11.1 The previous chapter discussed strategic and managerial issues that arise in the compilation and dissemination of FSI data. This chapter focuses on practical considerations.

11.2 At the outset, it is worth noting that practical experience in compiling FSI data is still relatively limited, and experience will be gained as the compilation and calculation of FSIs gather momentum. In this context, this chapter focuses on the basic data sources that can be employed in calculating FSI ratios, as well as on other data series required to meet the Guide 's requirements. The focus is on FSI ratios derived from financial statements. Data sources for the FSIs covering financial and real estate markets are discussed in Chapters 8 and 9, respectively.

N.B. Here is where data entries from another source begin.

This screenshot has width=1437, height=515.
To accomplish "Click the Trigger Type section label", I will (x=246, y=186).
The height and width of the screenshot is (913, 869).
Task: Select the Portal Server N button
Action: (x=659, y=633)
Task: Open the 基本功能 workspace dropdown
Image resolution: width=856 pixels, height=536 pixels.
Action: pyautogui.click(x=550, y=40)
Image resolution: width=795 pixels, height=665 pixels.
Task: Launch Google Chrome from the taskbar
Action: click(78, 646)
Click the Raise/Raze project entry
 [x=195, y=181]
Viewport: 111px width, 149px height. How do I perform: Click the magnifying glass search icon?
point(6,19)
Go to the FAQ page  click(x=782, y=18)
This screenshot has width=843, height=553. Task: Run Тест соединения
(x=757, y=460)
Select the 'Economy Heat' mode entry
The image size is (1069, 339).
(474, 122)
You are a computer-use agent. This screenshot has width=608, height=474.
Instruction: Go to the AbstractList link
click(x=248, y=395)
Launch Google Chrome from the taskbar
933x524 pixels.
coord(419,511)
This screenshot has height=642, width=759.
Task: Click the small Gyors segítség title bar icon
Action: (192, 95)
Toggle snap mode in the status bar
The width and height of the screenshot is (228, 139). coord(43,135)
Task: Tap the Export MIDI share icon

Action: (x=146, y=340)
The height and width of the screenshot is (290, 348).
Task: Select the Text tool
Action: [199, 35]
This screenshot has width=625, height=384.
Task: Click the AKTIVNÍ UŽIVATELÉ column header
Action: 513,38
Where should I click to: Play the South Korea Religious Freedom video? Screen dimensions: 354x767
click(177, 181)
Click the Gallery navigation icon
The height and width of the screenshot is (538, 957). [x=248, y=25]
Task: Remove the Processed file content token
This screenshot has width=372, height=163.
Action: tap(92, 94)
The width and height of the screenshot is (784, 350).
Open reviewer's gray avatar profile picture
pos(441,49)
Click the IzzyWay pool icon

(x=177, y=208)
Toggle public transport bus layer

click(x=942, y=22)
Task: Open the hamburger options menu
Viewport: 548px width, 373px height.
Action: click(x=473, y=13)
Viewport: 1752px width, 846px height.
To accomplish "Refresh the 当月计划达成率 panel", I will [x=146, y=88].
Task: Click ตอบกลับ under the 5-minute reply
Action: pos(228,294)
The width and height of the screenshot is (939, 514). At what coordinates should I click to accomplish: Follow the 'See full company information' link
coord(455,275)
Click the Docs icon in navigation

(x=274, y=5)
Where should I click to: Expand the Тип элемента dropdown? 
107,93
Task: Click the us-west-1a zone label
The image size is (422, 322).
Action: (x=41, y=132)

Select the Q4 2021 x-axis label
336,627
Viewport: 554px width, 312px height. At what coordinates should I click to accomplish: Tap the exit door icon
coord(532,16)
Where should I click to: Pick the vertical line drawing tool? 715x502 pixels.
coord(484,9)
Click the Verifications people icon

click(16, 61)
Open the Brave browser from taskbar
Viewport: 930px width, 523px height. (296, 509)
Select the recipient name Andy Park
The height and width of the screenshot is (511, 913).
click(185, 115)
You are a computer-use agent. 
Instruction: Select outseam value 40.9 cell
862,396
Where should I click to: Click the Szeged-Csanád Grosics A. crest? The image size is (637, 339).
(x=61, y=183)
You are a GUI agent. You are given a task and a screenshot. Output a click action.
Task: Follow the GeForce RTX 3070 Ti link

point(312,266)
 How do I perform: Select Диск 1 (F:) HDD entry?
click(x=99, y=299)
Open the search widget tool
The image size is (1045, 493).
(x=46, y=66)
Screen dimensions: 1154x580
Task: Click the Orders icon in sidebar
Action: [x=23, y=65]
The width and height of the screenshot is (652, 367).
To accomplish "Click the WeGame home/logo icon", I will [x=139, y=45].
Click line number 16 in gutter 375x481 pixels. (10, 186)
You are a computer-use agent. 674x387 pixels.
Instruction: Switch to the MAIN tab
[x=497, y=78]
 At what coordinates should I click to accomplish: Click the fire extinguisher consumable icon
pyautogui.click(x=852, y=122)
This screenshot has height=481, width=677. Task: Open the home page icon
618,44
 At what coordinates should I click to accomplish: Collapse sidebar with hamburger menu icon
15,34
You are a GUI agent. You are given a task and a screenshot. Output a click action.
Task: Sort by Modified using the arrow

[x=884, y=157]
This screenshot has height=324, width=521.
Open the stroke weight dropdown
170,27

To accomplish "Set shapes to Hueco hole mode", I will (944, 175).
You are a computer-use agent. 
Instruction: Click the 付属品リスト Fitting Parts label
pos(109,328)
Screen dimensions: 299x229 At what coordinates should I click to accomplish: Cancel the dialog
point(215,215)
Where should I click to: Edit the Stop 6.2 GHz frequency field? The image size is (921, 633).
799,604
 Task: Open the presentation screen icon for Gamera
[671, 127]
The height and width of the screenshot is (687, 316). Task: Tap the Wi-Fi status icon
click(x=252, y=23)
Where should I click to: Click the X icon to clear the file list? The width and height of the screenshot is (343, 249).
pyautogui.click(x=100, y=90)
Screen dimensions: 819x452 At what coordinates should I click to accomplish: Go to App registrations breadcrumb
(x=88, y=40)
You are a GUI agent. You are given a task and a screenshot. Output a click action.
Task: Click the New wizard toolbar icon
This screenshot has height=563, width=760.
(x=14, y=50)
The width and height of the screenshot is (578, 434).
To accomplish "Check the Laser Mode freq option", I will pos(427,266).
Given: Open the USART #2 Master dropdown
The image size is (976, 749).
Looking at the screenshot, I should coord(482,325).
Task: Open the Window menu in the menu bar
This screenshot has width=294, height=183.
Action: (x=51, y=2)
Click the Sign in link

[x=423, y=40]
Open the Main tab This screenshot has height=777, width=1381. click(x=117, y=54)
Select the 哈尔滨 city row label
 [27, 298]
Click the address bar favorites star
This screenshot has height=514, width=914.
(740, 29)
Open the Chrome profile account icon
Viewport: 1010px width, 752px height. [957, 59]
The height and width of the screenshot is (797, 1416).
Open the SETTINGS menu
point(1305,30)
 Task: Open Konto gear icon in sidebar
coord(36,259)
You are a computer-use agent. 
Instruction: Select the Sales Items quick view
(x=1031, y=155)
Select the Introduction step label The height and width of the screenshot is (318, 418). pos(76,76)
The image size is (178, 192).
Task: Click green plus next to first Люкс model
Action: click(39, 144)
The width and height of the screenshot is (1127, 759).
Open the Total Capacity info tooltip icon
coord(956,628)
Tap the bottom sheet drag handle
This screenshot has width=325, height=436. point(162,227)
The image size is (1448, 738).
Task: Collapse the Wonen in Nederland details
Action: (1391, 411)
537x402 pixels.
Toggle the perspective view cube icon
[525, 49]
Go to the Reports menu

11.3 It is likely that existing data sources for deposit takers can meet many of the data requirements for compiling FSIs. This may be particularly true for domestically controlled cross-border consolidated data, whose source is information available to supervisors (see paragraph 11.8). The compiler should thus see the extent to which existing data sources, including possible adaptations, can meet the requirements of the Guide before investigating the possibility of collecting new data series. In determining the need to collect new data, and hence to incur increased cost, authorities must make a judgment as to the likely impact and importance of the additional data series for compiling FSI data. For instance, where an additional series would have an insignificant impact on an FSI ratio, the case for collecting such data would not be strong.

Basic Data Sources
Deposit Takers

11.4 There are typically three main sources of information available for compiling FSIs on deposit takers. They are (1) commercial accounting data, (2) national accounts data, including monetary statistics (see Box 11.1), and (3) supervisory data. 1

11.5 There are important differences between national accounts and commercial accounting data, arising from the different purposes for which data are compiled. In terms of scope, commercial accounting statements for deposit takers consolidate activities of subsidiaries with the parent to evaluate the performance of the entire group. In contrast, national accounts data include only the flows and positions of deposit takers located in the domestic economy, reflecting the focus of the data on macroeconomic developments in the domestic economy. Therefore, whereas commercial accounting data and supervisory data eliminate intragroup transactions, national accounts data are based on those reported for each individual deposit taker within a group, without netting out transactions and positions with other group members. Another important difference between the data sources is that national accounts data are collected on the basis that the information will be aggregated to compile data for the sector as a whole, 2 unlike commercial accounting and supervisory data that have been designed for the reporting of the activity of individual units.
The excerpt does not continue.